Doctor Who episode 353: The Green Death – Episode Four (9/6/1973)
If you squint, The Green Death belongs in an alternative universe where the Season Seven approach wasn’t so comprehensively binned by Terror of the Autons. The third Doctor is possibly closer to Derrick Sherwin’s concept than in any other Pertwee story: dressing up and doing funny voices. UNIT is more central than they have been in anything since Season Eight. There’s a clear, contemporary ecological message, and, no alien villains for the first time since Inferno (plus, obviously, green slime). After three series increasingly focused on getting the show back into outer space, and a tenth anniversary season that’s focused on bringing back Troughton and recreating a Hartnell epic, this is the one for viewers nostalgic for 1970.

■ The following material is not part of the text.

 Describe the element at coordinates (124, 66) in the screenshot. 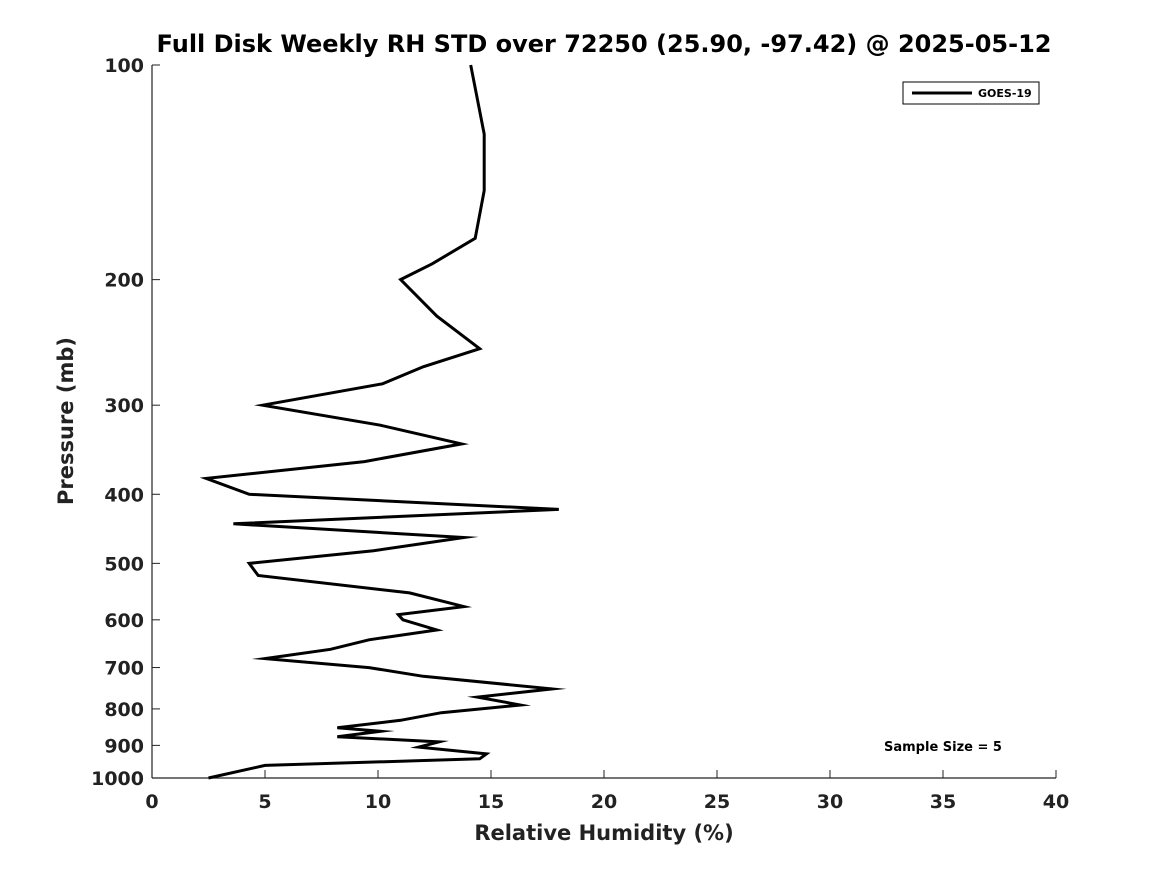

I see `y-tick-label: 100` at that location.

It also feels like a bit of a last hurrah for the Fam Letts and Dicks created three years previously. The Brigadier is back in uniform, confidently predicting that blowing up the mine will end the maggot menace. Captain Yates finally gets something interesting to do, going undercover in Global Chemicals. Benton menaces a milkman. And Jo gets a last chance to be absurdly impetuous, heading off to nobble a maggot for Professor Jones in a scene dripping with references to her introduction in Terror of the Autons (in both of them she’s compared to a tea lady after ruining an experiment). It’s a tribute to Katy Manning’s performance that the tone is so different – when she met the Doctor she was clumsy because she was naïve and intimidated, whereas this time it’s because she’s falling in love. And she answers back a lot better too, asking Cliff if he wants a cup of arsenic.
The episode’s two set pieces are the confrontation with a slag heap full of bulletproof giant maggots (this super power seems a bit redundant – the sheer number of the disgusting creatures should make them threatening enough), and the Doctor breaking into Global Chemicals to try to secure a sample of their toxic waste. In a roundabout way this leads him to the top floor, where the rich and gravelly-voiced boss is revealed not to be the Master, or some insane billionaire, but a computer. It came as a bit of a shock to me to remember that up until now viewers might very well have expected the Master to turn up directing Stevens through hypnosis, and the news it’s actually a computer is cliffhanger-worthy: the twist is that the baddie isn’t an alien supervillain.